Defining features for Xanthoconium affine include the brown cap and yellowish mature pore surface, along with the absence of any dramatic bruising or staining. A drop of ammonia applied to the cap surface produces a boring, orangish or tan reaction--helping to separate it from the very similar, reddish-capped Xanthoconium purpureum, which demonstrates a green flash with ammonia.
Ecology: Mycorrhizal with hardwoods and perhaps rarely with conifers; growing alone, scattered, or gregariously; summer and fall; widely distributed east of the Rocky Mountains, south to Mexico.

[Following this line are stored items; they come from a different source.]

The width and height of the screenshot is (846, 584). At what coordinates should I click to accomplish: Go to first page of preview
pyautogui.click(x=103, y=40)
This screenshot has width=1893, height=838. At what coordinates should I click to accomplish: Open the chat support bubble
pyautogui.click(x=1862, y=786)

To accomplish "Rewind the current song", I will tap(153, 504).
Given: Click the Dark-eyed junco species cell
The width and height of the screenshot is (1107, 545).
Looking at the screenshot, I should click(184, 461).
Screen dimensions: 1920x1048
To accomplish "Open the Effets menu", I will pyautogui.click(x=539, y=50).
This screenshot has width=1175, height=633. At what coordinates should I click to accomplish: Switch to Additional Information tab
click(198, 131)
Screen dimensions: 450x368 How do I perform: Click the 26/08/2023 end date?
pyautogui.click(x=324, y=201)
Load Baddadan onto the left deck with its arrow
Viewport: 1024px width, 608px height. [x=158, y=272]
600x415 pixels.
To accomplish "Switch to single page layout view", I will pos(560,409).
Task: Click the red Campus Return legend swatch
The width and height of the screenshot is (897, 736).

Cap: 5-10 cm, convex to broadly convex in age; dry; smooth or very minutely velvety; brown to dark brown or yellow-brown; sometimes spotted with whitish to yellowish spots ("var. maculosus").
Pore Surface: Whitish, becoming yellowish brown; not bruising, or bruising dull yellowish brown; pores circular; tubes to 1.5 cm deep.
Stem: 5-12 cm long; 1-2.5 cm thick; more or less equal; solid; smooth; pale at apex, streaked with a paler shade of the cap color below.
Flesh: Whitish throughout, occasionally staining slightly yellowish on exposure.
Odor and Taste: Not distinctive with most specimens; odor not distinctive or with a rather foul and distinctive "old bolete" odor when past maturity.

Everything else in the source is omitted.